Permian Basin to get another refinery?

Rigzone:
MMEX Resources Corp. on Tuesday announced that it plans to build a 50,000-barrel per day (bpd) crude oil refinery in the Permian Basin of West Texas. The $450 million project will create approximately 400 peak construction jobs and an estimated 100 jobs during operations, according to the company.

"The Permian Basin is the largest continuous oil discovery in America and has experienced exponential gains in daily production volume recently," Jack W. Hanks, MMEX's president and CEO, stated in a press release. "The existing facilities and pipeline networks are largely unequipped to handle this growth and are limiting where products can be transported."

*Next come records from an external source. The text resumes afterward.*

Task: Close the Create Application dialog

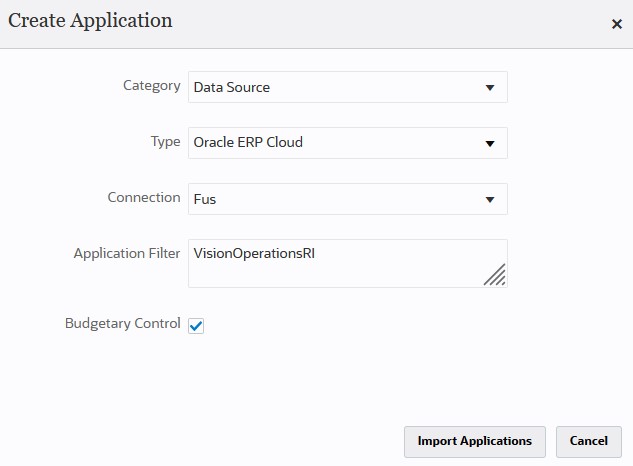Action: [617, 24]
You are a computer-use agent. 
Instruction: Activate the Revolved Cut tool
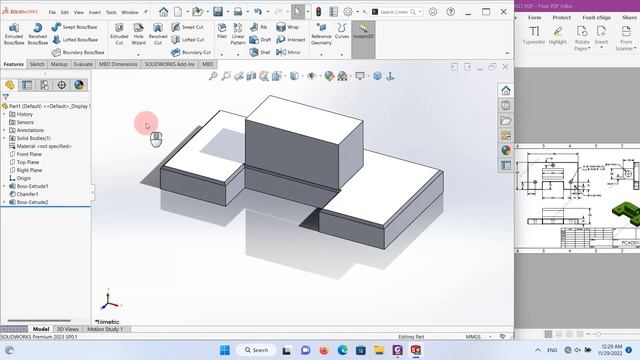158,33
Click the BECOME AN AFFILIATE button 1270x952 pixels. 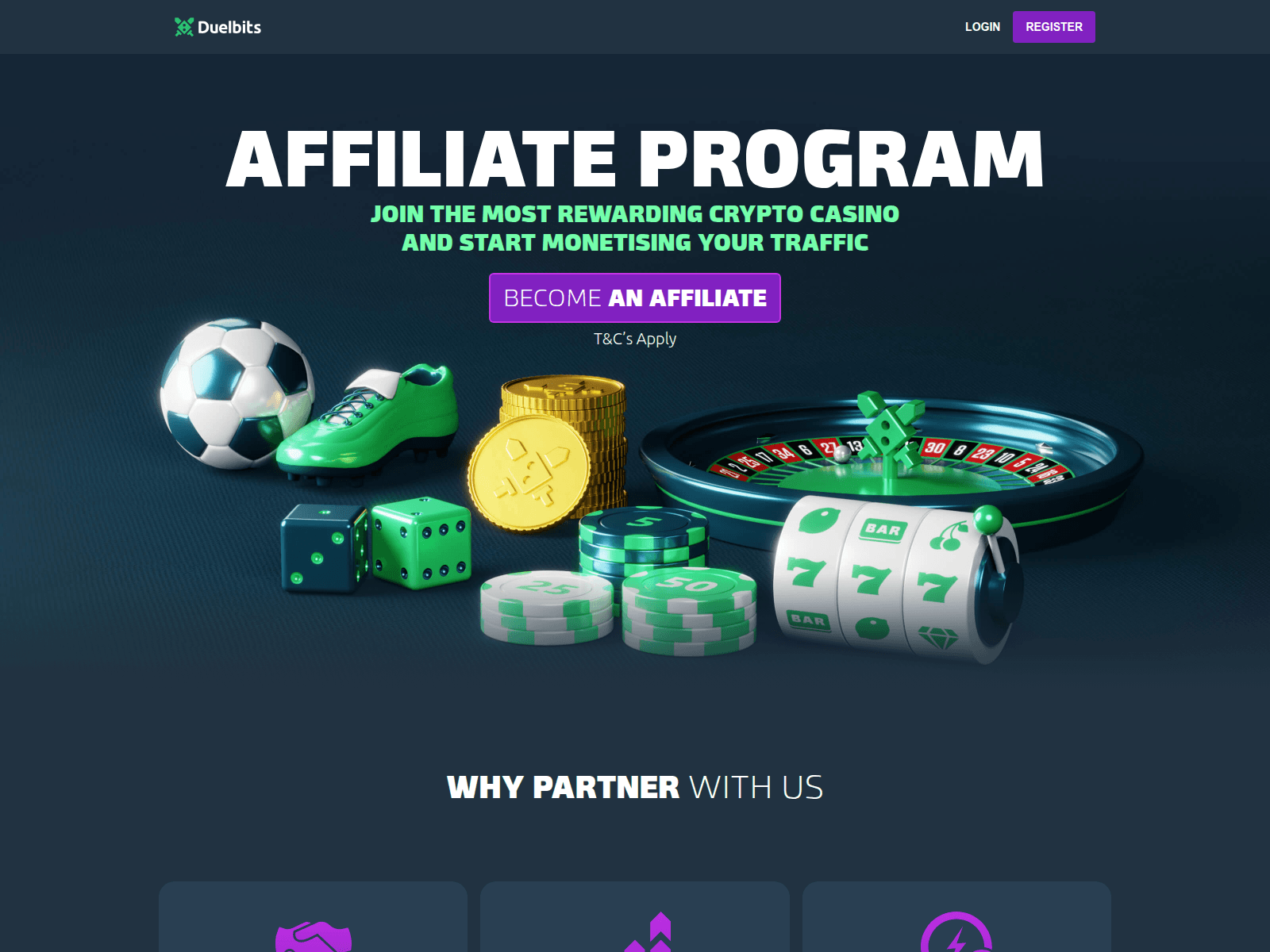[x=635, y=298]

The MMEX project would be the fourth refinery in the Permian, which is currently home to 300,000 bpd of refining capacity, Hanks told Rigzone. Existing Permian refineries operate in Big Spring and El Paso in Texas and in Artesia, N.M.

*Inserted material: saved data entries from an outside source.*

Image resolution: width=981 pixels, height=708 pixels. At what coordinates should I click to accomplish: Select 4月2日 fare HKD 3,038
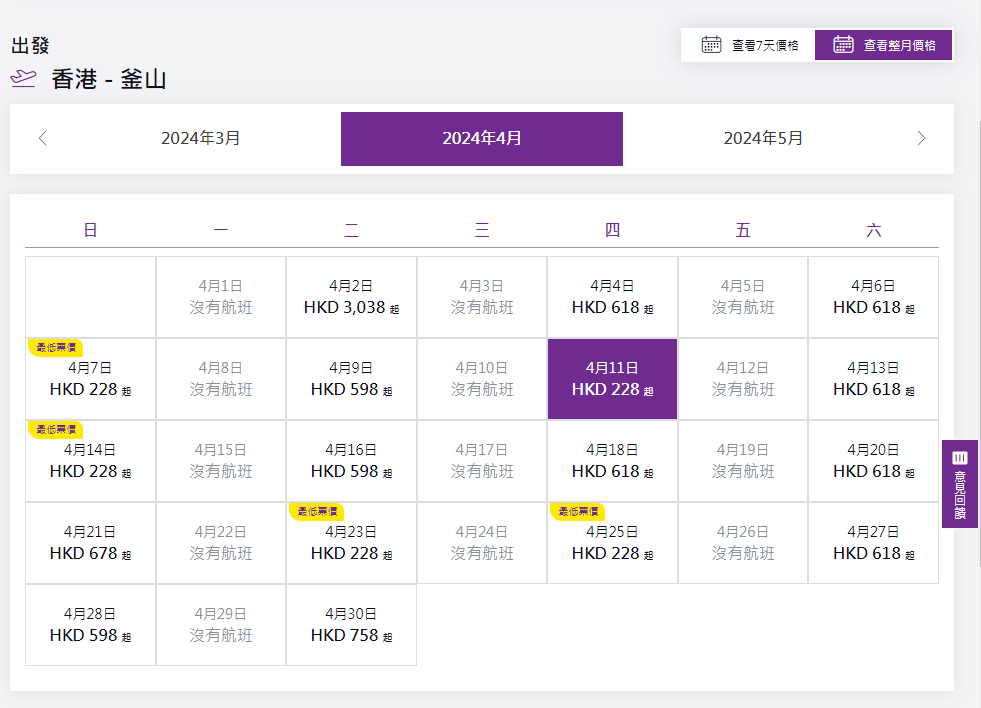click(x=351, y=297)
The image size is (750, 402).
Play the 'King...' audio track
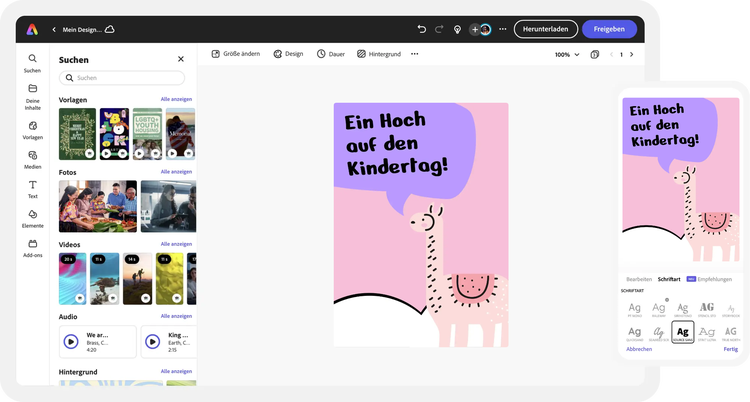pos(153,342)
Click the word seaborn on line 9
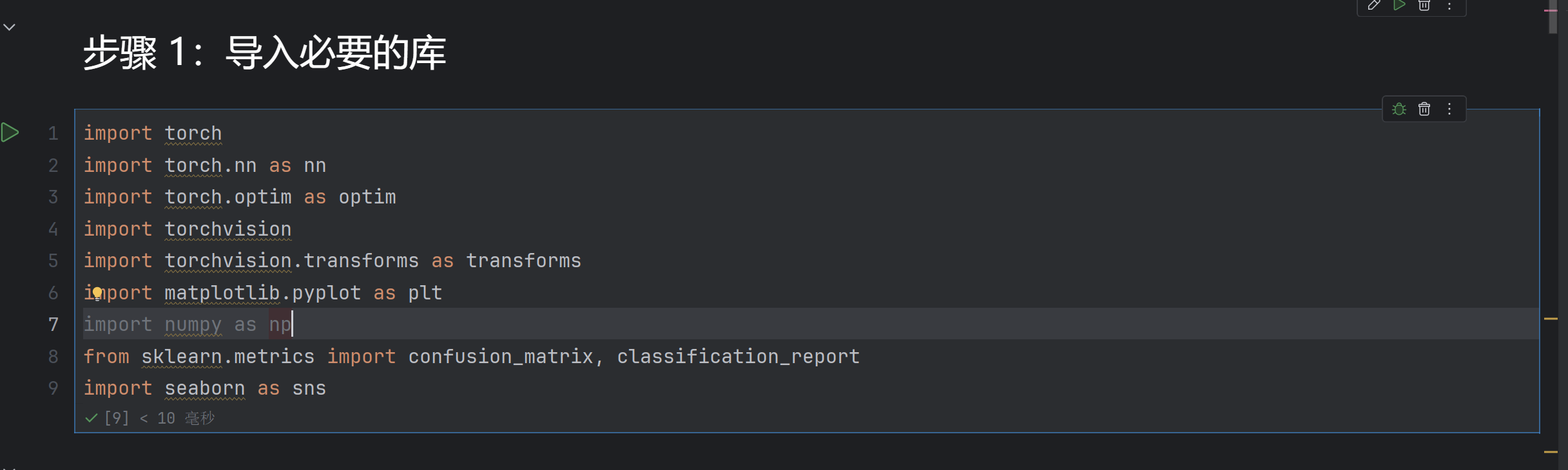1568x470 pixels. click(204, 388)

MMEX plans to build its refinery on a 250-acre site in Pecos County approximately 20 miles northeast of Fort Stockton. The site, which will be surrounded by 250 additional acres of buffer property, sits near the Sulfur Junction spur of the Texas Pacifico Railroad. The company plans to use the existing railway access to export diesel, gasoline, jet fuels, liquefied petroleum gas and crude oil to western Mexico and South America.

"By building a state-of-the-art refinery along the region's existing railway infrastructure, we hope to bring a local and export market for crude oil and refined products which will add substantial job and economic growth to West Texas," stated Hanks.
...
Another benefit to a modern refinery is that it can handle the light crude from the shale wells.  Mexico has had trouble getting refined products to the part of Mexico to be served by this refinery because of transportation problems and theft by cartels.  Mexico is Texas's largest trading partner.